◆ PROBLEM:
Using the records below, transcribe word for word the stretch from the line that contains "The image size is (858, 483)." through the line that contains "You are a computer-use", both end lines included, and nothing else.

(Beginning of ENTRIES SHOWN)

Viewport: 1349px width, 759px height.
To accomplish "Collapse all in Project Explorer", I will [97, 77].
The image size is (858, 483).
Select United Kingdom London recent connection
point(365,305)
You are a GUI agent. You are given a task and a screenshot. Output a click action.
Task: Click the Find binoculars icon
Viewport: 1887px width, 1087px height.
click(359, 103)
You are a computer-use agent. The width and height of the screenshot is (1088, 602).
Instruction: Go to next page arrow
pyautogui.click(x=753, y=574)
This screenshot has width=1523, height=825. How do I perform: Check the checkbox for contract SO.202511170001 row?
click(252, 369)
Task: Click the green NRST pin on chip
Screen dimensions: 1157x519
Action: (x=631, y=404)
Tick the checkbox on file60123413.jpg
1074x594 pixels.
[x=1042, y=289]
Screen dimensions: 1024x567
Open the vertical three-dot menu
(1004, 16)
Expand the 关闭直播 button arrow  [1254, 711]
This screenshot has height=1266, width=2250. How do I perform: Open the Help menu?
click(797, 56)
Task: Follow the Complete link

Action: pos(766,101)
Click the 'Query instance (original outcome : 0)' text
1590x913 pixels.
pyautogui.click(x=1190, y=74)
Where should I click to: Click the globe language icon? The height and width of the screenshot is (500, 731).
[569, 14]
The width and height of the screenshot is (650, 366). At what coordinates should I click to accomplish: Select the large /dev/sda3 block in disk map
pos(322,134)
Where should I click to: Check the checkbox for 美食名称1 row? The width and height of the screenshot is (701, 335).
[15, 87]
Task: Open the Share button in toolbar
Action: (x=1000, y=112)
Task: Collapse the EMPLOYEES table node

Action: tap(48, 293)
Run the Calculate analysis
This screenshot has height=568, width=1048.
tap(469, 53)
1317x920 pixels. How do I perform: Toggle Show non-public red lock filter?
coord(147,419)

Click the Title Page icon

(End of ENTRIES SHOWN)

◆ TASK SOLUTION:
The image size is (858, 483).
Select United Kingdom London recent connection
point(365,305)
You are a GUI agent. You are given a task and a screenshot. Output a click action.
Task: Click the Find binoculars icon
Viewport: 1887px width, 1087px height.
click(359, 103)
You are a computer-use agent. The width and height of the screenshot is (1088, 602).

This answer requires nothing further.